A church of the future

Golderer, 39, seems an unlikely pastor. With floppy brown hair and quick flashes of smile, he wears jeans and a green velvet jacket to one Sunday night service (he’s headed to a Morrissey concert afterwards), then dons a pinstriped suit for an open-to-the-city dinner a few days later. Exuberant and energetic, he could be mistaken for a civic booster or political operative until he starts talking about the kingdom.

But the community he has built is a model for the outward-focused church of the future, said Jeanne Radak, associate executive for congregational ministry at the Presbytery of Philadelphia.

“At Broad Street, it’s not about doing the ministry, it’s about being the ministry,” she said. Going forward, “the church has to be about connecting people and catching that vision of what God’s calling us to do.”

That idea is at the heart of the theology that guides Golderer and his team of about 20 full-time and part-time pastors, seminarians and lay leaders.

As a Calvinist, Golderer believes that a covenant has been forged between God and God’s people, a covenant that is impossible for people to sever. God wants a relationship with us, even if we don’t want to hear it, he said.

Broad Street’s work likewise is driven by the idea of reconciliation between God and people, as well as between individuals and groups. That means bringing together people of different races, socioeconomic backgrounds, educational levels and sexual orientations to form one community.

The laboratory is the former Chambers-Wylie Memorial Presbyterian Church, a grand old Gothic building on Broad Street, Philadelphia’s Avenue of the Arts.
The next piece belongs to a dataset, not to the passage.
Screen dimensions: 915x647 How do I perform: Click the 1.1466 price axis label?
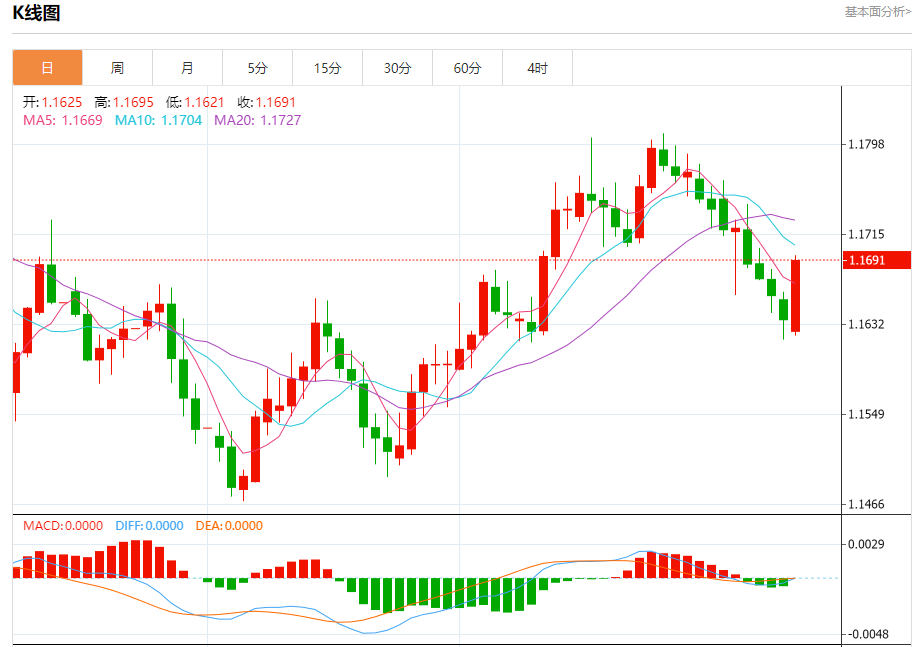866,504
The building was home to a powerful, socially prominent congregation until about 2000, when it closed following dramatic changes in the neighborhood.

The church sits across the street from the Kimmel Center for the Performing Arts, the city’s most prestigious venue, and next door to the University of the Arts. It is within view of the Union League, Philadelphia’s most exclusive social club and just blocks away from the cheapest hourly-rate hotel in the city, a predominantly gay neighborhood, a senior center and middle-class families and city dwellers. And, since opening its doors as a shelter in the winter, homeless people have become its neighbors, too.
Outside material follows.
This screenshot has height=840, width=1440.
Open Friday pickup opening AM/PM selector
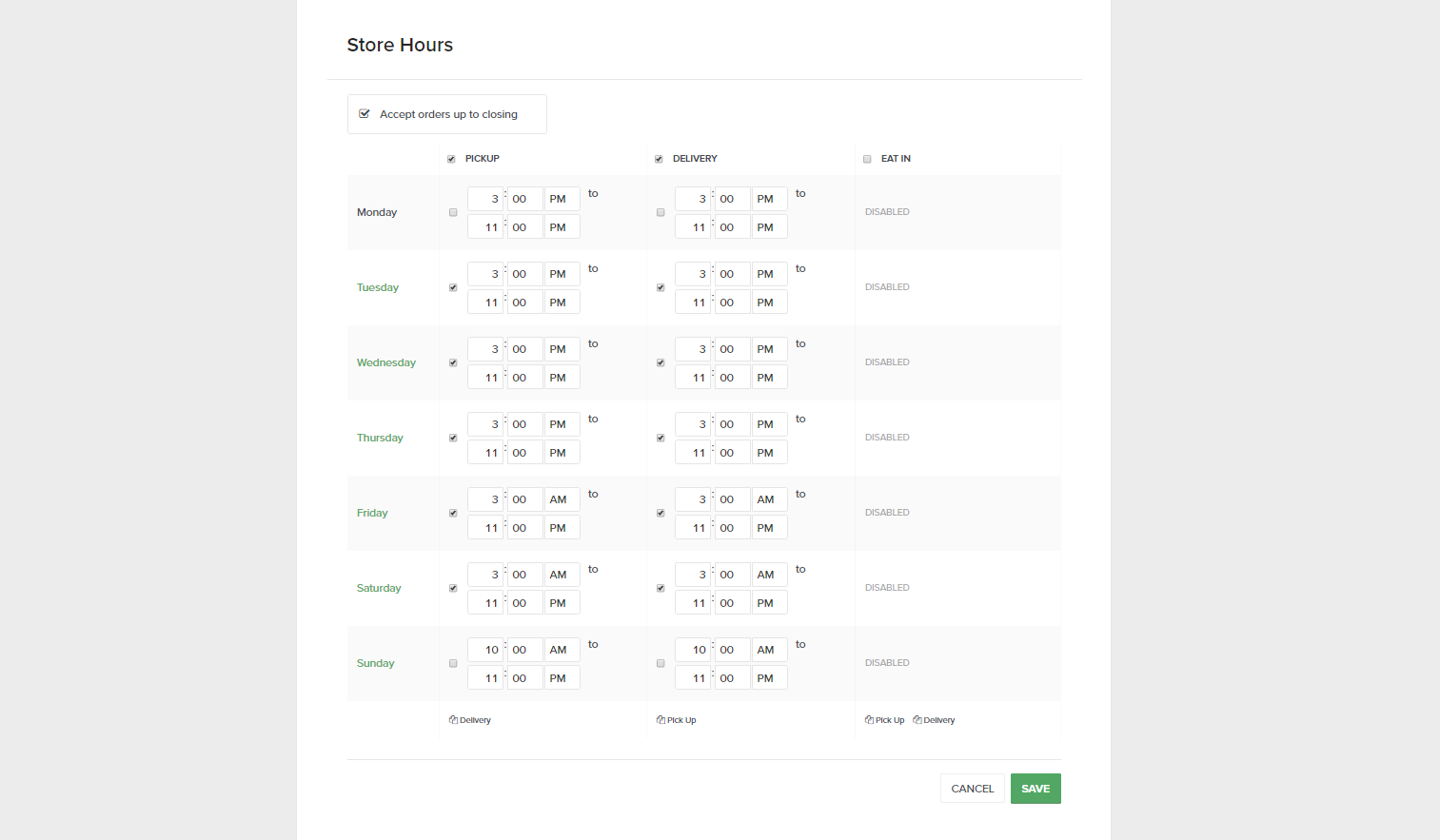pyautogui.click(x=562, y=499)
“If you’re only interested in someone to the extent that they’re willing to join your church, that’s not really loving people,” Golderer said. “It doesn't go into the deep water of figuring out how to be a neighbor to them -- to live reconciled to them and to unearthing alongside them what God is trying to do with their life.”

So Broad Street doesn’t have members. There’s no way to join the church, but plenty of people -- Christian and otherwise -- belong to the community. Some people attend worship and rock shows. Others work in the homeless shelter, attend classical recitals and dine at the monthly dinner but want nothing to do with worship services. All are equal members in Broad Street’s community.

The goal is to open the doors and allow people to take part in whatever they choose, no strings attached.

The beginning

Golderer is an ordained Presbyterian minister and religious entrepreneur who served as the founding director of the Center for Church Life at Auburn Theological Seminary; helped found Seven Percent, a national network of Presbyterian clergy under age 40; and was the founding director of religious outreach for The Interfaith Alliance in Washington, D.C.

He was at a professional crossroads when a pastor at a traditional Philadelphia church made him an offer: What if people from healthy churches got together and helped him start a church from scratch in the Wylie-Chambers building, which the presbytery was considering selling?

Fresh from teaching at Union Theological Seminary in New York, Golderer couldn’t imagine pastoring a conventional church, where he thought he’d find few risk-takers and theological adventurers. At the same time, he wasn’t eager to take on a more prophetic church that likely would be less viable.

But the idea of starting a church in the diverse Broad Street community interested him. So he connected with five established congregations in Philadelphia and the suburbs to lease the building and begin the work.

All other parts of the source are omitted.